Fintech Evolution With Big Data

Financial services has gone beyond the traditional banking services, which was limited deposit of funds, withdrawals, loans and services were available for a limited time. With the advent of electronic transactions, the branch level services were advanced to services accessible anytime such as ATM, online internet transactions, telephonic transactions, etc.

With improvements in digital technologies, banking & financial services sector has undergone a huge change. Retail banking and fintech companies entering the foray has challenged the traditional banking process.

Gone are the days when customers were to stand in long queues for deposition / withdrawal of money or run from pillar to post for getting a loan sanction. With rise in number of MSMEs in the market & regulatory changes, customers these days, expect instant and personalized services without any delays.

Are the financial companies equipped to handle this kind of competition & expectations from the customers?

With more companies going the digital way, smaller companies also need to embrace this change in order to live up to the peer competition & customer expectations. Organizations must be able to speed up transaction processing formalities like faster credit scoring, risk analysis, quicker and personalized product recommendations, etc.

Facts & Predictions

Rise in e-commerce & number of smart phone users has given rise to digital transactions in the last 5-10 years and is expected to increase manifold by 2020.

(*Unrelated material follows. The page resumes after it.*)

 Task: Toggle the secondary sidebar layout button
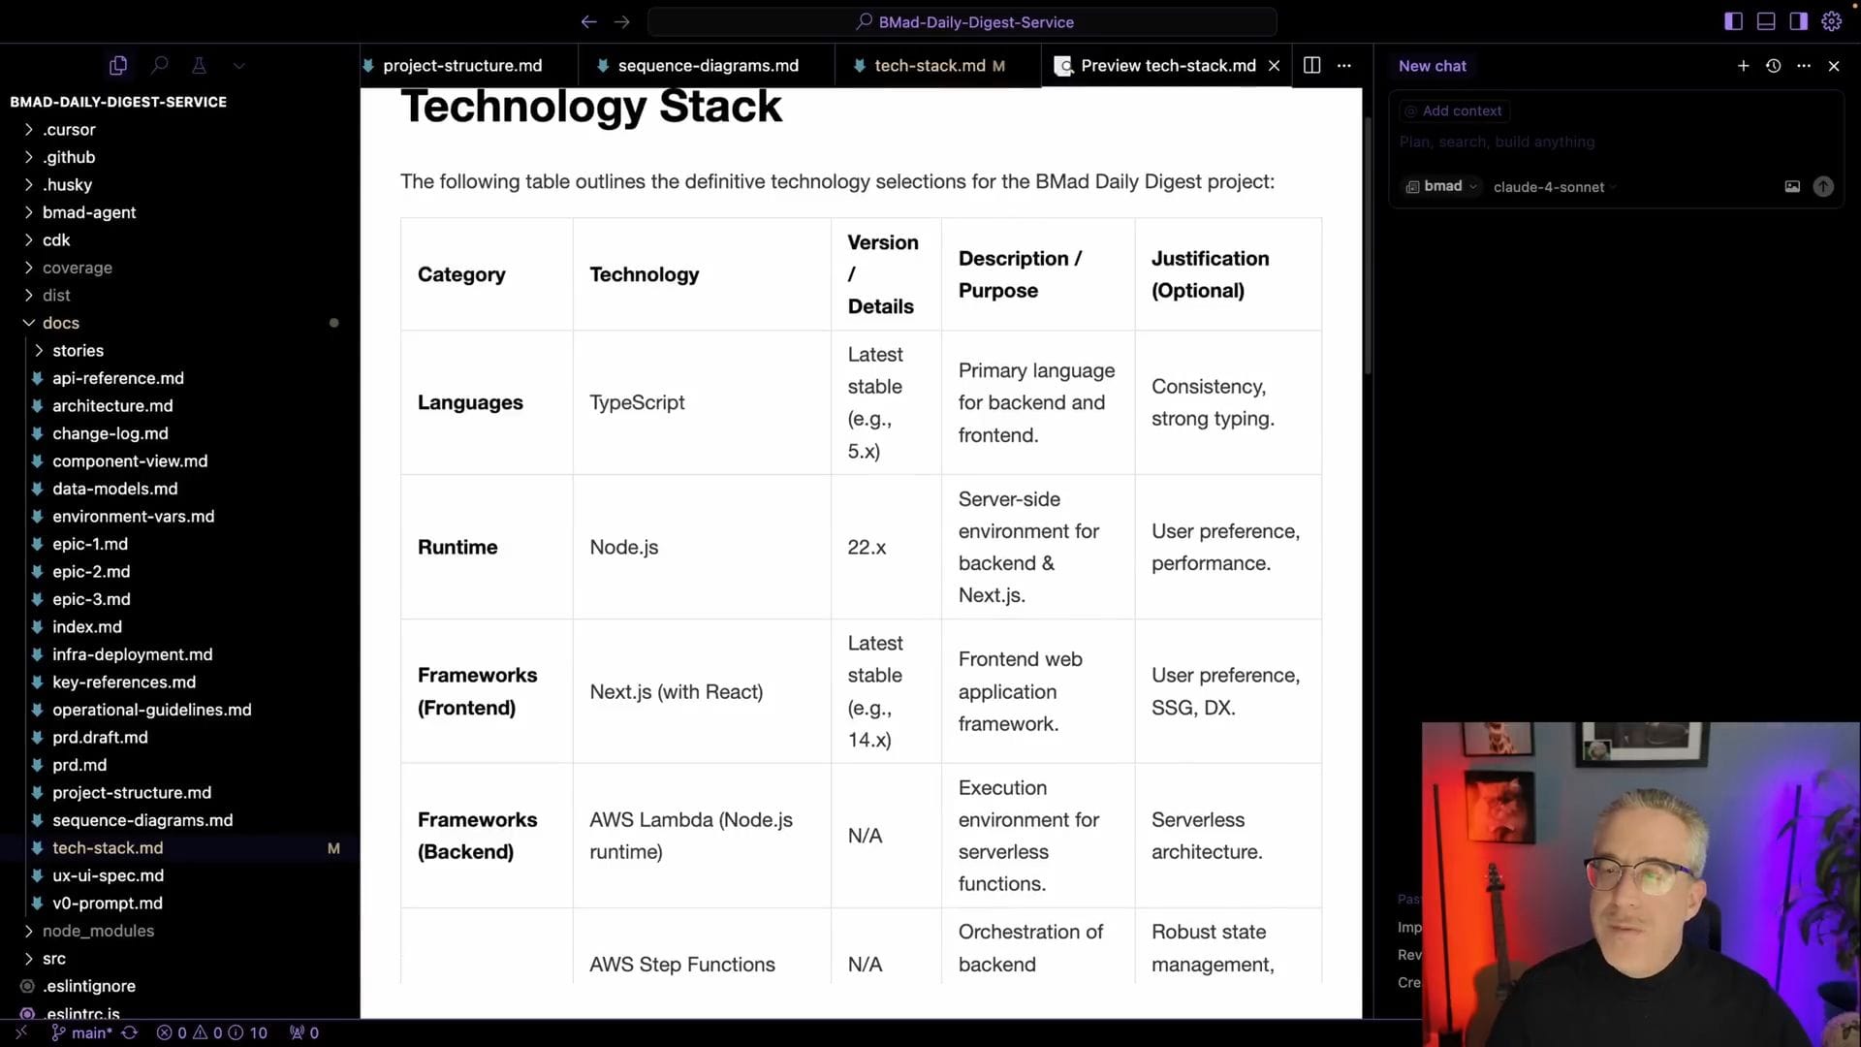pos(1798,21)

  • By 2020, global digital transactions market is expected to reach revenue of 8 Trillion USD from the present 600 billion USD market, with more than 3 billion smart phone users.
  • With more people opting for digital transactions, POS sale is set to generate revenue of $98 billion by 2020.
  • With growth of online retailing and hence the online transactions, flipside of the coin is the rise in online transaction fraud cases. This is expected to hit $25 billion with amount spent on online fraud prevention expected to touch over $9billion in the next 3-4 years.

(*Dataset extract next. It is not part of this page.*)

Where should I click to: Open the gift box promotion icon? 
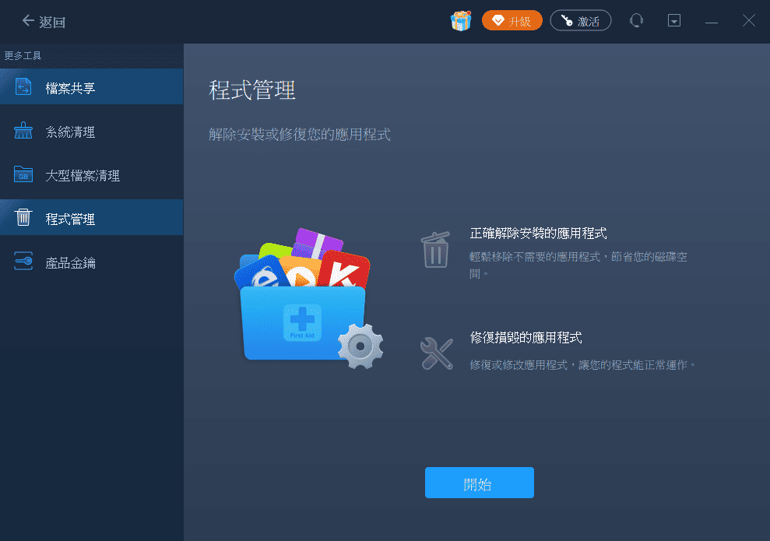(460, 20)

* source: Mckinsey & Juniper reports -2016

Need for Analytics

Digital transactions have created an exponential rise in the amount of data generated. Getting ‘Right insights from Right data’ is the biggest challenge faced by most financial services companies. Data analytics has opened up huge opportunities for organizations around the world in terms of understanding their customers and identifying the key to marketing their products successfully.

Customers are spoilt for choices with options to access multiple applications on the fly. But, with that comes higher expectation of getting uninterrupted and single view of their transactions & services irrespective of the devices used.

A simple scenario:

Let’s look at this example where multiple stake holders are involved in a single go.

A person swipes his card at the POS at a mall. He withdraws cash from ATM & then pays for his taxi back home through his e-wallet. He opts to pay his utility bill through mobile banking and later a fund transfer through Net banking.  In this case, there are about five different transactions happening from a single customer and ideally, all of these data gets stored into their respective silos.

It becomes prerogative to any company to ensure that customers get seamless crossdevice view and interface to all their data. The power of big data & analytics enables organizations to source the data from multiple touchpoints & provide insights on its customers.

Omnichannel View

Big data technology with underlying Hadoop architecture has enabled gathering data from multiple silos to a common data store for analysis. Analytics products with Artificial intelligence do a quick and thorough analysis irrespective of the data size to provide recommendations to its customers based on all touchpoints. Customers can also get a single view of all their transactions over any device.

Targeted marketing with data driven insights

Organizations generally spend a huge amount on marketing to acquire new customers or offer their existing customers with other products. But, it gets difficult measuring ROI on marketing campaigns – most effective & least effective campaigns, marketing medium leading to highest marketing, etc.

Analytics can help bring a 360 degree understanding of customers for more targeted campaigns with better results and higher ROI. Customized offers with dynamic pricing model can help gain a better customer base.

Fraud detection

Rise in digital transactions can lead to higher chances of fraud. Fraudulent transactions involve credit / debit cards, payments, bloated up income levels for loan approvals, identity theft, etc. Analytics help detect fraudulent transactions by being able to co-relate information from different sources such as card transactions, web behavior, location data, social media & historical data. Pattern & anomaly detection with power of dynamic & predictive analytics can detect any suspicious activities much before they actually occur.

In a shell, Big data & Analytical tools steer companies in Banking & Financial services take data driven decisions to grow their businesses by increasing their customer base, taking pre-emptive decisions to reduce risks and providing faster services to its customers, while adhering to changing regulations. With multiple applications available in the market, organizations need to choose an analytical tool offering best insights in shortest time span most economically.